▶ **Task objective**
Please copy out the rows below and substitute "Goal:" for each "Given:". Keep everything else the same.

[Data on locating visible targets]
— BEGIN —

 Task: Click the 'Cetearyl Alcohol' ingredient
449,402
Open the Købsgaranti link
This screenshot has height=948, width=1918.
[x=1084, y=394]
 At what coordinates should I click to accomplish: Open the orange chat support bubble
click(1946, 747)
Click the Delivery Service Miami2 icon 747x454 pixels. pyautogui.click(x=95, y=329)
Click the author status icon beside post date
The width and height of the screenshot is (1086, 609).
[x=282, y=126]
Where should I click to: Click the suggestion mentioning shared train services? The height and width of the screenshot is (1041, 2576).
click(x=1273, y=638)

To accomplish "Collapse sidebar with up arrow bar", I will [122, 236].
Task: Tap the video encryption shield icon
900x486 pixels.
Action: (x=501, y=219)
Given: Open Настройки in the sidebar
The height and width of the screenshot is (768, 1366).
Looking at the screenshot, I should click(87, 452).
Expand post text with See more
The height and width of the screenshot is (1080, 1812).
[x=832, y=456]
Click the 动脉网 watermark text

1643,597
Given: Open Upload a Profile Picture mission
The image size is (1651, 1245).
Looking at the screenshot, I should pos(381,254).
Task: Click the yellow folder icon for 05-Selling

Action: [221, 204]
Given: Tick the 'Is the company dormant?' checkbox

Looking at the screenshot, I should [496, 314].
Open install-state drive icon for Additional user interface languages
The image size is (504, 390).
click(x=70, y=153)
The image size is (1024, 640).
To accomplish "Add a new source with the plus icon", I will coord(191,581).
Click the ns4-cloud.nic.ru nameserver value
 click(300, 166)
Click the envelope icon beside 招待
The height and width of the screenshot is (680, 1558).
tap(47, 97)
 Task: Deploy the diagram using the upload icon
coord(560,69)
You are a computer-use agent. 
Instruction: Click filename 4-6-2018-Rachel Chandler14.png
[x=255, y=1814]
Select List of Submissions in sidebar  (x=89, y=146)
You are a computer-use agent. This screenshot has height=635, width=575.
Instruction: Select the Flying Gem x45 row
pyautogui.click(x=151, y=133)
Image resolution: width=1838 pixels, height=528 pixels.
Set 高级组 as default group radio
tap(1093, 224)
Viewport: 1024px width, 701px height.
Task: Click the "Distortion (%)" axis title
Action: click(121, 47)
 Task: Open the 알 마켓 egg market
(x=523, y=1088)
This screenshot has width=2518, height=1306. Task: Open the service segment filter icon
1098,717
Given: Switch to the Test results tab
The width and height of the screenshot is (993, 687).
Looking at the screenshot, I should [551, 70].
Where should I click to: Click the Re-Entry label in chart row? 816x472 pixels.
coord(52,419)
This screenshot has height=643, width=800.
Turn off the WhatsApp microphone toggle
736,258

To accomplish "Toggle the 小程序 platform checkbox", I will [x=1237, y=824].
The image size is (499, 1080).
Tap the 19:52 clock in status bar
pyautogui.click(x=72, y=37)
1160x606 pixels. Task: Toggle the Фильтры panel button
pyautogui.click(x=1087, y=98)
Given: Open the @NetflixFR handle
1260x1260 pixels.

— END —

▶ **Expected answer**
 Task: Click the 'Cetearyl Alcohol' ingredient
449,402
Open the Købsgaranti link
This screenshot has height=948, width=1918.
[x=1084, y=394]
 At what coordinates should I click to accomplish: Open the orange chat support bubble
click(1946, 747)
Click the Delivery Service Miami2 icon 747x454 pixels. pyautogui.click(x=95, y=329)
Click the author status icon beside post date
The width and height of the screenshot is (1086, 609).
[x=282, y=126]
Where should I click to: Click the suggestion mentioning shared train services? The height and width of the screenshot is (1041, 2576).
click(x=1273, y=638)

To accomplish "Collapse sidebar with up arrow bar", I will [122, 236].
Task: Tap the video encryption shield icon
900x486 pixels.
Action: (x=501, y=219)
Goal: Open Настройки in the sidebar
The height and width of the screenshot is (768, 1366).
Looking at the screenshot, I should click(87, 452).
Expand post text with See more
The height and width of the screenshot is (1080, 1812).
[x=832, y=456]
Click the 动脉网 watermark text

1643,597
Goal: Open Upload a Profile Picture mission
The image size is (1651, 1245).
Looking at the screenshot, I should pos(381,254).
Task: Click the yellow folder icon for 05-Selling

Action: [221, 204]
Goal: Tick the 'Is the company dormant?' checkbox

Looking at the screenshot, I should [496, 314].
Open install-state drive icon for Additional user interface languages
The image size is (504, 390).
click(x=70, y=153)
The image size is (1024, 640).
To accomplish "Add a new source with the plus icon", I will coord(191,581).
Click the ns4-cloud.nic.ru nameserver value
 click(300, 166)
Click the envelope icon beside 招待
The height and width of the screenshot is (680, 1558).
tap(47, 97)
 Task: Deploy the diagram using the upload icon
coord(560,69)
You are a computer-use agent. 
Instruction: Click filename 4-6-2018-Rachel Chandler14.png
[x=255, y=1814]
Select List of Submissions in sidebar  (x=89, y=146)
You are a computer-use agent. This screenshot has height=635, width=575.
Instruction: Select the Flying Gem x45 row
pyautogui.click(x=151, y=133)
Image resolution: width=1838 pixels, height=528 pixels.
Set 高级组 as default group radio
tap(1093, 224)
Viewport: 1024px width, 701px height.
Task: Click the "Distortion (%)" axis title
Action: click(121, 47)
 Task: Open the 알 마켓 egg market
(x=523, y=1088)
This screenshot has width=2518, height=1306. Task: Open the service segment filter icon
1098,717
Goal: Switch to the Test results tab
The width and height of the screenshot is (993, 687).
Looking at the screenshot, I should [551, 70].
Where should I click to: Click the Re-Entry label in chart row? 816x472 pixels.
coord(52,419)
This screenshot has height=643, width=800.
Turn off the WhatsApp microphone toggle
736,258

To accomplish "Toggle the 小程序 platform checkbox", I will [x=1237, y=824].
The image size is (499, 1080).
Tap the 19:52 clock in status bar
pyautogui.click(x=72, y=37)
1160x606 pixels. Task: Toggle the Фильтры panel button
pyautogui.click(x=1087, y=98)
Goal: Open the @NetflixFR handle
1260x1260 pixels.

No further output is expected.